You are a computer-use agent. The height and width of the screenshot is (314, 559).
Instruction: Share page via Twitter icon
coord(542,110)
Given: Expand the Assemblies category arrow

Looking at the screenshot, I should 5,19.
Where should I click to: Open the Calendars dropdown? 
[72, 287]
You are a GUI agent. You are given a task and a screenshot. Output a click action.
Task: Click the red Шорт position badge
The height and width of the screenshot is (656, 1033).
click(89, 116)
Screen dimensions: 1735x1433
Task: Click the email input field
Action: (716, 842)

#####

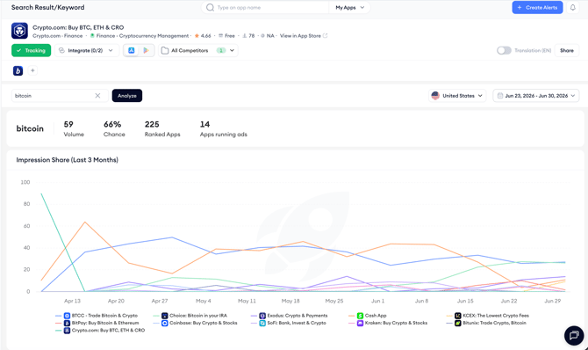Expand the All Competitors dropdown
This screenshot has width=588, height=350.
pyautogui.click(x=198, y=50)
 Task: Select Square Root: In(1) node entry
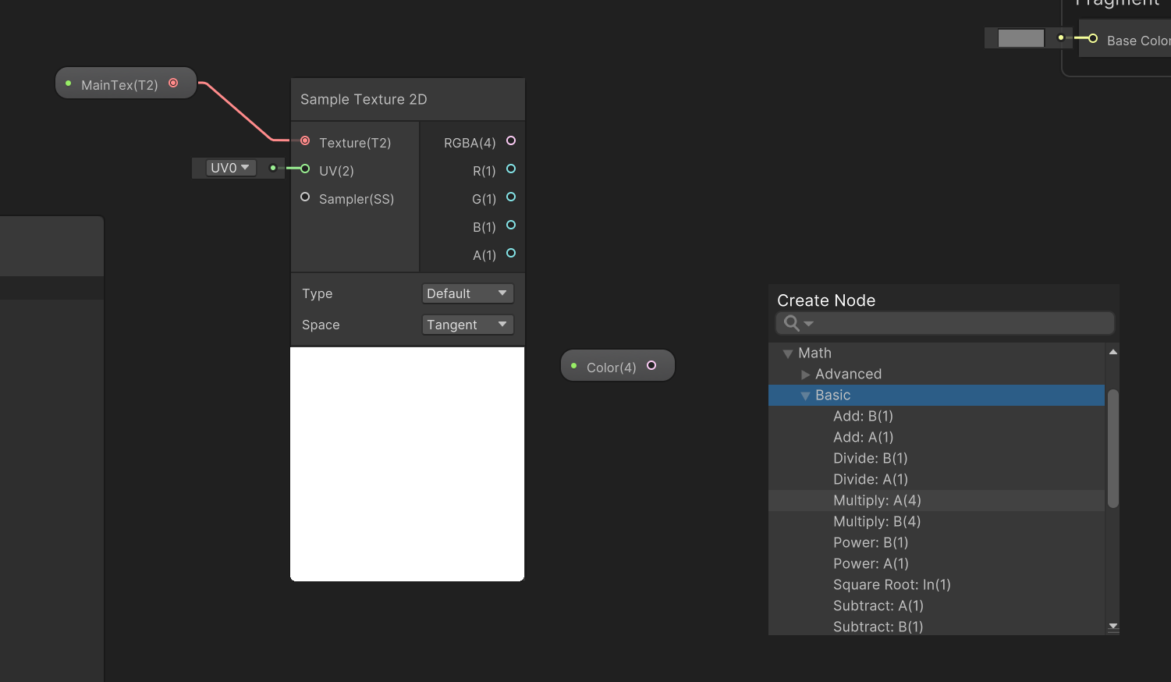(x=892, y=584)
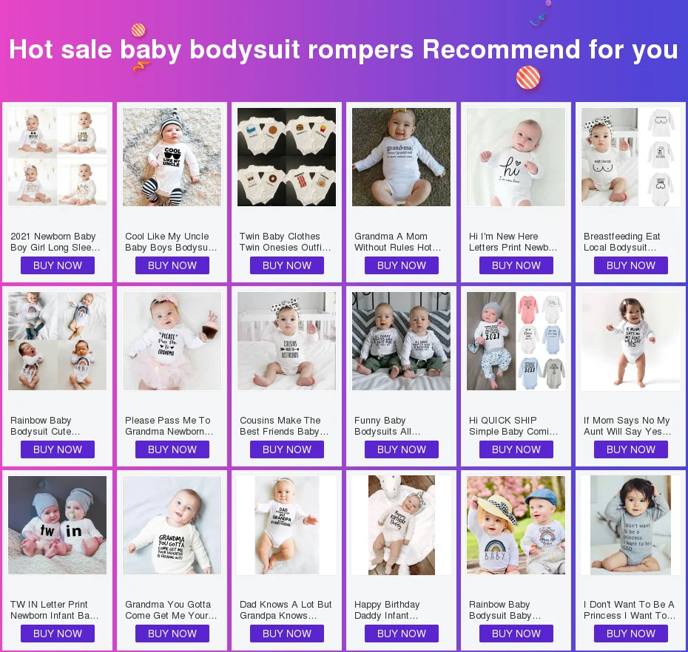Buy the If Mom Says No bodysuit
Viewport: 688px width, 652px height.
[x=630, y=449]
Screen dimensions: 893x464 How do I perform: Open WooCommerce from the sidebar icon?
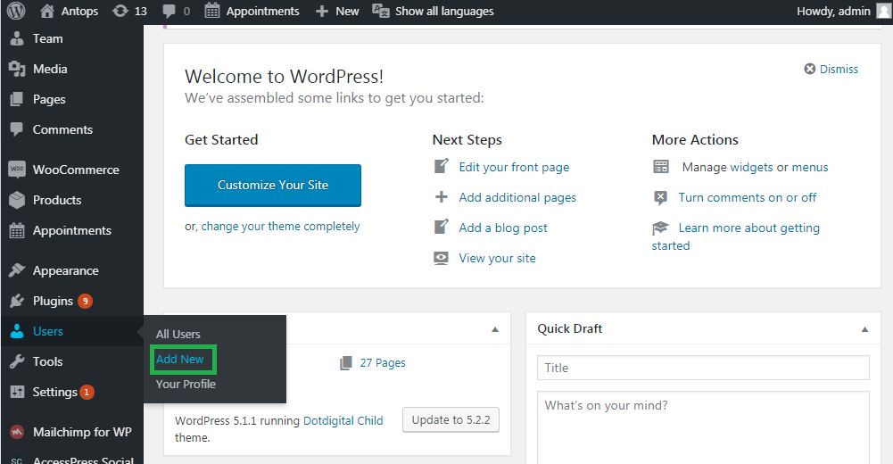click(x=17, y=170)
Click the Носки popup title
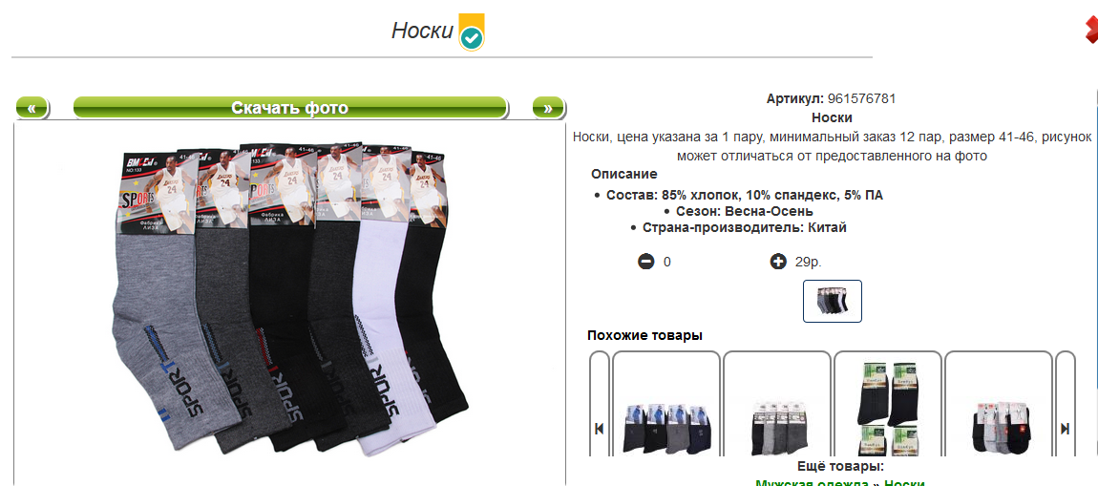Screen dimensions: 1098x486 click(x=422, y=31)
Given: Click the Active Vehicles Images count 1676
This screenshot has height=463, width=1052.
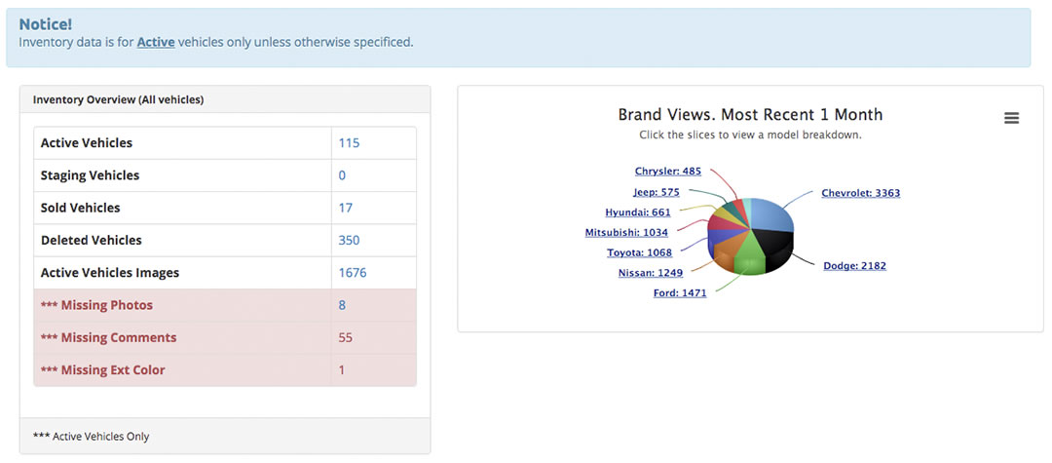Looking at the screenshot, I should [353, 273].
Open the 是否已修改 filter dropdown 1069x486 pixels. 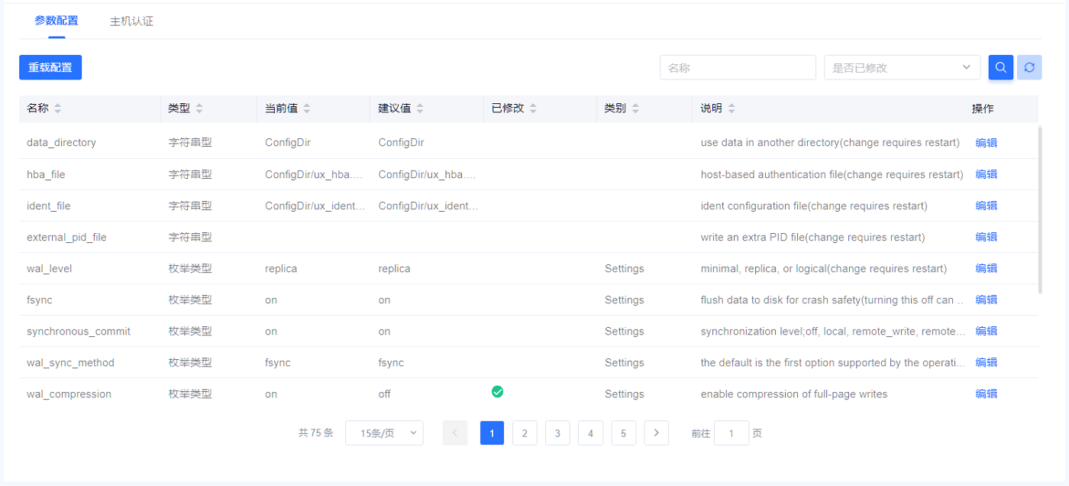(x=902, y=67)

#####

- _Task_: Lines of the material may hold the string "agent". Copy each one that does.

- _Written answer_:
You are a computer-use agent. The height and width of the screenshot is (314, 559).
You are a GUI agent. You are given a task and a screenshot. Output a click action.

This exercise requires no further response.